The Guardhouse Café is located within the Northern Fort of Berry Head National Nature Reserve. On Torbay’s southern tip, there are stunning views north to Torquay and Paignton while looking east and south over the sea you’ll get frequent sightings of porpoise, dolphins and sea birds. The guardhouse, completed in 1802, was used by the troops defending the fortress. Inside the café you can still see part of the tunnel system which was built inside the fort all those years ago.

Crab Shack, Teignmouth

Located on Back Beach, looking directly over the estuary at Teignmouth, Amanda Simmonds says the main reason people travel from all over to the Crab Shack is because it has its own fishing boats and they catch most of the fish and seafood themselves (Amanda’s husband has been a crab fisherman for more than 30 years). The menu is made up mainly from anything that can be produced from crab or lobsters, with the most popular dish being fruits de mer. Expect to have to crack, pull and tear apart your dinner here.

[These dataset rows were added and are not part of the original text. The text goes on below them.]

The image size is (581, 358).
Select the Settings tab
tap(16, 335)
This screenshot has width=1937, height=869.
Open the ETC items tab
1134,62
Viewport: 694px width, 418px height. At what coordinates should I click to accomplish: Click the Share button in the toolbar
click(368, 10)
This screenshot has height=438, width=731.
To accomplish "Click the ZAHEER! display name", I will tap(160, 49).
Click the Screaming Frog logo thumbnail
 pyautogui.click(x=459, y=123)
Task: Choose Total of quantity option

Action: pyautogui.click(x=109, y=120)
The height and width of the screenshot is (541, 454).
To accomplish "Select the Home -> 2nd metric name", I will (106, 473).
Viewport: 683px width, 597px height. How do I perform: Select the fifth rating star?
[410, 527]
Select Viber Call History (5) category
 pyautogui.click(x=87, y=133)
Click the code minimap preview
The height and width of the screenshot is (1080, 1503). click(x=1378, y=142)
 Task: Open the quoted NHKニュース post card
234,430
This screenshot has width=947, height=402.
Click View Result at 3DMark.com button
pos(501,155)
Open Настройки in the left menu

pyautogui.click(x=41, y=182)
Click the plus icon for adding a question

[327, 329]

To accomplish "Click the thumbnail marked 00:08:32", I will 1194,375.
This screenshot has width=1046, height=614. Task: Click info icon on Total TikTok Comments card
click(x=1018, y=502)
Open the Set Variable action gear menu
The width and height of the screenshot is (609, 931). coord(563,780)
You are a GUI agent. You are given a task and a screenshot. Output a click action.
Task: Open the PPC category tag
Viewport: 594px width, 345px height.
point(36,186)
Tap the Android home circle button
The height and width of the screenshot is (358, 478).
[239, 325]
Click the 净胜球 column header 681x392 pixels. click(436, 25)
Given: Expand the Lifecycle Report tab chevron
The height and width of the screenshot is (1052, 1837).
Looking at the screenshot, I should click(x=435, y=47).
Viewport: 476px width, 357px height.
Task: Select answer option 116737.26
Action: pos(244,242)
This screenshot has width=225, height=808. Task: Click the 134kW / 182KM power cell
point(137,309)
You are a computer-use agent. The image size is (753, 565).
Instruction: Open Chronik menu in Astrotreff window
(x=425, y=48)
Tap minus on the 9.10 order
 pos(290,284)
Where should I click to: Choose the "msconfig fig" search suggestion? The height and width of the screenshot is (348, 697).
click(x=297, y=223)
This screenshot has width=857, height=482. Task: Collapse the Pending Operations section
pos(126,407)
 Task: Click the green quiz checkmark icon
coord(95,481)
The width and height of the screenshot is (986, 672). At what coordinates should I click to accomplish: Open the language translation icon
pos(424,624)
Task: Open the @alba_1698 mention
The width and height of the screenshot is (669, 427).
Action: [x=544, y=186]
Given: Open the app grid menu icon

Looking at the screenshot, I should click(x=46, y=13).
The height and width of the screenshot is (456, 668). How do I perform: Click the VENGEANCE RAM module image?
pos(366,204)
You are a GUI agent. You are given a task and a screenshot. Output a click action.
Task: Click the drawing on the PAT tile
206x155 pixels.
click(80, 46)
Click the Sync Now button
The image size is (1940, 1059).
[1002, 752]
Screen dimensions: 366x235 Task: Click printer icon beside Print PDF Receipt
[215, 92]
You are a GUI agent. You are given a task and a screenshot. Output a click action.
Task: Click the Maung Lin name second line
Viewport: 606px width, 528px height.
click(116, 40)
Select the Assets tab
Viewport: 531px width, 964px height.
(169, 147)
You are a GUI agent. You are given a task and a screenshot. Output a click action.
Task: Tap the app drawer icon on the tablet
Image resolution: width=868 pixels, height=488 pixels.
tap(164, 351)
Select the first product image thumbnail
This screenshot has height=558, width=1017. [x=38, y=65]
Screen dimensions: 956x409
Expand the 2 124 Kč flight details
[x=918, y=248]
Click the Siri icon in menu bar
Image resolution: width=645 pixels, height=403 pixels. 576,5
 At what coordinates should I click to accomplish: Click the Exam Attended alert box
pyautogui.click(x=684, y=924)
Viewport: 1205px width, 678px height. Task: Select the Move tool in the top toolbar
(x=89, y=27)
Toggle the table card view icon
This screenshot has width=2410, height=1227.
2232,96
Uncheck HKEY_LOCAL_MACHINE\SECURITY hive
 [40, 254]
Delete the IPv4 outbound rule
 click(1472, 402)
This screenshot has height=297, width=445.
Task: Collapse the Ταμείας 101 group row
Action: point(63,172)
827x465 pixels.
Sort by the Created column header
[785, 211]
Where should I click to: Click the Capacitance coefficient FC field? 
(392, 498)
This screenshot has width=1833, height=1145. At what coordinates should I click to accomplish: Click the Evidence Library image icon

Shoals Café on The Lido, Brixham

Sean and Sarah Perkes have transformed a near-derelict building with limited water and electricity supplies into a thriving dining destination since opening Shoals in the summer of 2015. Above the open-air Shoalstone sea water pool, Shoals is open seven days a week during the summer, serving breakfast, lunch and dinner. For Sean, a fifth-generation fish wholesaler and exporter who spent his youth at the iconic lido, it was only natural that this beach-side restaurant would showcase the very best local seafood and the menu changes daily depending on what arrives at Brixham fish market in the morning. Get plates of local day-boat scallops and monkfish in a flamed whisky, bacon and cream sauce served with chips or crusty bread; and Elberry Cove mussels in a white wine, garlic and cream sauce. The fresh Brixham crab sandwiches and homemade mackerel pâté and melba toast are the stuff of dreams.

Rising Sun, Lynmouth

Overlooking Lynmouth harbour, with dramatic views of Lynmouth Bay and Exmoor National Park, this 14th-century thatched smugglers’ inn is in one of Devon’s most picturesque locations. Inside, it’s wonderfully rickety and rambling, with a fire-lit bar, Exmoor cask ales, award-winning food and genial locals. It’s no wonder RD Blackmore felt compelled to write several chapters of his West Country classic, Lorna Doone, here. It also appealed to Percy Bysshe Shelley, who isthought to have spent his honeymoon there with his 16-year-old bride, Harriet, in 1812.